First published on March 2, 2013
TransLink, the Metro Vancouver transit authority, has run a very popular Next Bus service since 2007. In short, you send a text message with the number of the bus stop you are at to the 33333 short code and you get a text message back to tell you when the next buses will arrive. My friends have found it very useful but I’ve actually never directly used it because my cell phone service provider has never supported short codes.
Wind Mobile, Mobilicity, Speak Out Wireless, Petro Canada, Chatr, and other smaller wireless service providers either do not support short codes or charge extra to use them (on top of your normal SMS plan). TransLink has been repeatedly asked to provide a non short code access number to Next Bus but they say they have no plans to provide one. As an alternative, they do have a useful mobile site, but of course not everybody has a data plan.
I can understand that 33333 is incredibly easy to remember, but it is not entirely necessary if repeat users can store a normal phone number in their contact list. Also, it doesn’t provide any cross-regional advantage (that is, the ability to send an SMS to one number even if you’re in a different area code) if all of its users are in the same area. Adding a normal phone number should be quite cheap for TransLink to do (especially compared to monthly short code fees), since their back-end is already set up.
I’ve set up a phone number — 604-200-3373 — to provide such access. It acts like any normal number, so if you are on a pay as you go service, you will be charged for a normal text message, and if you have an unlimited texting plan, it should be free.
How it works:
Send a text message containing the 5-digit stop number and get a response such as this:
 8:46am* 9:01am* 9:16am*  9:02am- 9:28am 9:58am*
Send a text message containing the 5-digit stop number and a bus route number (example: 52606 112) and get a similar response but only for that bus:
 8:46am* 9:01am* 9:16am*
The estimated time might be appended with one of the following characters:
* indicates scheduled time
- indicates delay
+ indicates bus is running ahead of schedule
C indicates bus or stop is cancelled
I’ve tested those two use cases, but I cannot provide any official guarantees, and if you find any problems with it, let me know!

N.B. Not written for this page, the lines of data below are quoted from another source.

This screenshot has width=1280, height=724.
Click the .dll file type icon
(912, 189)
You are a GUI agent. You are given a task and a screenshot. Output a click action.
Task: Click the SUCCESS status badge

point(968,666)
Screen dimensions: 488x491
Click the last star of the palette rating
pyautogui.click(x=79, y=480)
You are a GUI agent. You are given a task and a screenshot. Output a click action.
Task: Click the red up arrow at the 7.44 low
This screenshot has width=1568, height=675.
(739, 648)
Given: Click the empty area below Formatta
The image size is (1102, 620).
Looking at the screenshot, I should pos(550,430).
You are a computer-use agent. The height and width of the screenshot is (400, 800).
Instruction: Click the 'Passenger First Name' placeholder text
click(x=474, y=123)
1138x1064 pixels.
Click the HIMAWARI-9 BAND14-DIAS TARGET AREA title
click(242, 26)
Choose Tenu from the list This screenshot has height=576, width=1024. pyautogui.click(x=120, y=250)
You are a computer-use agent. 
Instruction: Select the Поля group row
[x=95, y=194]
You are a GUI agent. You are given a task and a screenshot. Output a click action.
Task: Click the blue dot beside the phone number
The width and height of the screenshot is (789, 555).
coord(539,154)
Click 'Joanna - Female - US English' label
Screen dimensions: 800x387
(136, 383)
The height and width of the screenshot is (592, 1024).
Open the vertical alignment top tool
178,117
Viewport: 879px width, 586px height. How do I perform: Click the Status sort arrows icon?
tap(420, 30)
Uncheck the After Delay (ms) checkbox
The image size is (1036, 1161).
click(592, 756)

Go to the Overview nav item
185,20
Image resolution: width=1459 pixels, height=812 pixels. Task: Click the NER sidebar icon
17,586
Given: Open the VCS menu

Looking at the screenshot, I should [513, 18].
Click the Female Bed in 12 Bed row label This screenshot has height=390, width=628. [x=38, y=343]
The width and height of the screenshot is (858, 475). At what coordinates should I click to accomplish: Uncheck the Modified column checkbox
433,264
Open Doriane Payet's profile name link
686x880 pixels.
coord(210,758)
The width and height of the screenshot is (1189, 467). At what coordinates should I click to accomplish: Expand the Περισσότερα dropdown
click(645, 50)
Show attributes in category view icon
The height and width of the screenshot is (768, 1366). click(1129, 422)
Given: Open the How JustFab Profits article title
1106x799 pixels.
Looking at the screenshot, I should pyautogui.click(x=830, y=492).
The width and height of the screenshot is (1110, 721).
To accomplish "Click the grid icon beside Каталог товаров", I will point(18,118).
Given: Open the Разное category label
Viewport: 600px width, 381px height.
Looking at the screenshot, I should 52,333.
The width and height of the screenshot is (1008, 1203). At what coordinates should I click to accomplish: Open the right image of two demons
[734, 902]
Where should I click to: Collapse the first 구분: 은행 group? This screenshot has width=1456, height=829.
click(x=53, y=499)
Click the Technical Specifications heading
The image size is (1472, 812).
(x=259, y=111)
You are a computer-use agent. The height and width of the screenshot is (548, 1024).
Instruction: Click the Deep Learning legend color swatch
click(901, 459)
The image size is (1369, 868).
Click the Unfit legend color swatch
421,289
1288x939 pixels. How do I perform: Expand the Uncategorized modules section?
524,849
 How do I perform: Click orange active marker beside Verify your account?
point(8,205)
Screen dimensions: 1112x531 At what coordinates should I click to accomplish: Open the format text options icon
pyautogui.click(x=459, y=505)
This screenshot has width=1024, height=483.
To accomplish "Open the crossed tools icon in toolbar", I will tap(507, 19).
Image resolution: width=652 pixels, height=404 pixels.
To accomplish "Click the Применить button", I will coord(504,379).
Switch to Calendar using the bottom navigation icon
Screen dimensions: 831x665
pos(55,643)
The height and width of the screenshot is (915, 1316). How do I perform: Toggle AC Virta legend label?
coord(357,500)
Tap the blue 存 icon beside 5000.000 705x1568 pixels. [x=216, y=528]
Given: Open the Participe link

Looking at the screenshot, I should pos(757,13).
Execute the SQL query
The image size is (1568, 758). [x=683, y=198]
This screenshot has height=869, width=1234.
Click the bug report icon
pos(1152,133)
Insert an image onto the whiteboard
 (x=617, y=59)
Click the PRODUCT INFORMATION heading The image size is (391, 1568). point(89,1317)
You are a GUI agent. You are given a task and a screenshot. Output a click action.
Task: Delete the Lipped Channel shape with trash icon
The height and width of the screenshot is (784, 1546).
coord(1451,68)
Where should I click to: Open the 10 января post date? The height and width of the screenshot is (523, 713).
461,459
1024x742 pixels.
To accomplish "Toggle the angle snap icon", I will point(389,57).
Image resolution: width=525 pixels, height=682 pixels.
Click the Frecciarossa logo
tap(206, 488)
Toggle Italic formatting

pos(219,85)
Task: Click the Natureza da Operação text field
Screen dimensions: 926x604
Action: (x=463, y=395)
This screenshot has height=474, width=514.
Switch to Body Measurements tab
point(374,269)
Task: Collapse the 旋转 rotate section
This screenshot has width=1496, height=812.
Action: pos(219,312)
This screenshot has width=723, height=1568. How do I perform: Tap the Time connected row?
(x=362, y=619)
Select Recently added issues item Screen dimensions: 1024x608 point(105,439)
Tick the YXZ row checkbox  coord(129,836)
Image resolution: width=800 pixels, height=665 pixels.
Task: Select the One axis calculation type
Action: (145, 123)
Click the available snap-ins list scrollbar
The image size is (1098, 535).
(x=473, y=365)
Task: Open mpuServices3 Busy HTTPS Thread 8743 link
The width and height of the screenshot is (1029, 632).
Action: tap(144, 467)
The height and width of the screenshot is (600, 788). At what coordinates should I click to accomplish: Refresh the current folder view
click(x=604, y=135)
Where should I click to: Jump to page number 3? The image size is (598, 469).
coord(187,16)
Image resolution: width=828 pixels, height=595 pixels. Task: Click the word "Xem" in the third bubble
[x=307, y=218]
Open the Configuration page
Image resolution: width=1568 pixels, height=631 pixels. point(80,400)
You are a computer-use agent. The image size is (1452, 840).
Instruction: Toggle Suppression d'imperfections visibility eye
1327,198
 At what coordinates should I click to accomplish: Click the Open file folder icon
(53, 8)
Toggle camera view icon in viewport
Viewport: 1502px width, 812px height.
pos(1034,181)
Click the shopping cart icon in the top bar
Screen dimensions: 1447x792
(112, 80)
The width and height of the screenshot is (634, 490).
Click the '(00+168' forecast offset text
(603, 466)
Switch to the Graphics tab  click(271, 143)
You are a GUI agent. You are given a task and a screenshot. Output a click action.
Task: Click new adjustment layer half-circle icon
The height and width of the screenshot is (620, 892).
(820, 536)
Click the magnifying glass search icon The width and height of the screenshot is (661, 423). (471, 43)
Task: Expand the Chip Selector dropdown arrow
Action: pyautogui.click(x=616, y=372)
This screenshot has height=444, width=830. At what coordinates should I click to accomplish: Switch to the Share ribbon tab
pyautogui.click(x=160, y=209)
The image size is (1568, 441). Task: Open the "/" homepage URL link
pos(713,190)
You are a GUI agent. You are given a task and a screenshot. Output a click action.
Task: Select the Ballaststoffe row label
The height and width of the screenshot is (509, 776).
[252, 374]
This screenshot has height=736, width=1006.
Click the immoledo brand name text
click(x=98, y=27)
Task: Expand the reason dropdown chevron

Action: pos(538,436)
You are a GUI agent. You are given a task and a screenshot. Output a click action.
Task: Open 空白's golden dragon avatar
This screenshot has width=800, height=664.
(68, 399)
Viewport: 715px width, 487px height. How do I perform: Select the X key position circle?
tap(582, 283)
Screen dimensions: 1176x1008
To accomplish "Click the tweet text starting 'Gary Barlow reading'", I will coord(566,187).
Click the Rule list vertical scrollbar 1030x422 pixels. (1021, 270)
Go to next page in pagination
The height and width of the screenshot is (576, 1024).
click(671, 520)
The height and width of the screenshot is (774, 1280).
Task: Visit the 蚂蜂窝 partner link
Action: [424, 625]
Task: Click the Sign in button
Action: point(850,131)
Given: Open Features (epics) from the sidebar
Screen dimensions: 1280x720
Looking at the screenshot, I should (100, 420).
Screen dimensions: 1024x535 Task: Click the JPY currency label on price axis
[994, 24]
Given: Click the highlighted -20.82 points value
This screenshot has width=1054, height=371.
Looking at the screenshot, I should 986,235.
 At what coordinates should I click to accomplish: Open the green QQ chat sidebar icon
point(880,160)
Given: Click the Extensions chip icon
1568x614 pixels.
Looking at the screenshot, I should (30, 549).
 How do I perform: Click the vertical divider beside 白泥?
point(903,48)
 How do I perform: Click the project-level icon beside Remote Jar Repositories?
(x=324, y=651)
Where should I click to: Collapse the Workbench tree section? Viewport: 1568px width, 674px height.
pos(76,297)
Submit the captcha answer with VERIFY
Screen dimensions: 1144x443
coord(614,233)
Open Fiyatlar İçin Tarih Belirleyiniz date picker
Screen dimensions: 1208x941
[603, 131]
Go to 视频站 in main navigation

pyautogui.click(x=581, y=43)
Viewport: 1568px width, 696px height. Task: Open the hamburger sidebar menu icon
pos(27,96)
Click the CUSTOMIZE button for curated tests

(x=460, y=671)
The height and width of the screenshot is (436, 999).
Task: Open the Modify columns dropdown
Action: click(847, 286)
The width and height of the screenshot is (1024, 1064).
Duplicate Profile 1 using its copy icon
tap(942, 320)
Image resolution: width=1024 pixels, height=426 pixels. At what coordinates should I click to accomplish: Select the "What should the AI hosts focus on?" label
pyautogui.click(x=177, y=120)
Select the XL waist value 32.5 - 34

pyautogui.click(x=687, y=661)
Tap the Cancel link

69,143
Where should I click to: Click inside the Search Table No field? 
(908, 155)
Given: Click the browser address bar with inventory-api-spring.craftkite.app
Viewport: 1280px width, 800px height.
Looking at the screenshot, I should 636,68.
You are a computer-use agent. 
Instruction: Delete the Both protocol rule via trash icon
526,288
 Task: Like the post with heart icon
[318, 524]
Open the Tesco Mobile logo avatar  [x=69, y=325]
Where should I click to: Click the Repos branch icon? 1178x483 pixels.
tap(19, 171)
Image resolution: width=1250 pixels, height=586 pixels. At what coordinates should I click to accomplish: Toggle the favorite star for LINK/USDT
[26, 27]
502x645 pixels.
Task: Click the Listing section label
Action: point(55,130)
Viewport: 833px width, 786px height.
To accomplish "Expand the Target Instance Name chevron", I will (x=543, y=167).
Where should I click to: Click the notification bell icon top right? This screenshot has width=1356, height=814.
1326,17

Although I find the Next Bus idea in general to be smart and complex, there is nothing particularly smart or complex about how my service is built: it uses the free TransLink API and the Tropo SMS service (which costs me a few cents per message).
If many people start to use the phone number I’ve provided, the usage will cost me more money than I can afford. Hopefully TransLink will add its own normal phone number or some generous donor can step in before that happens!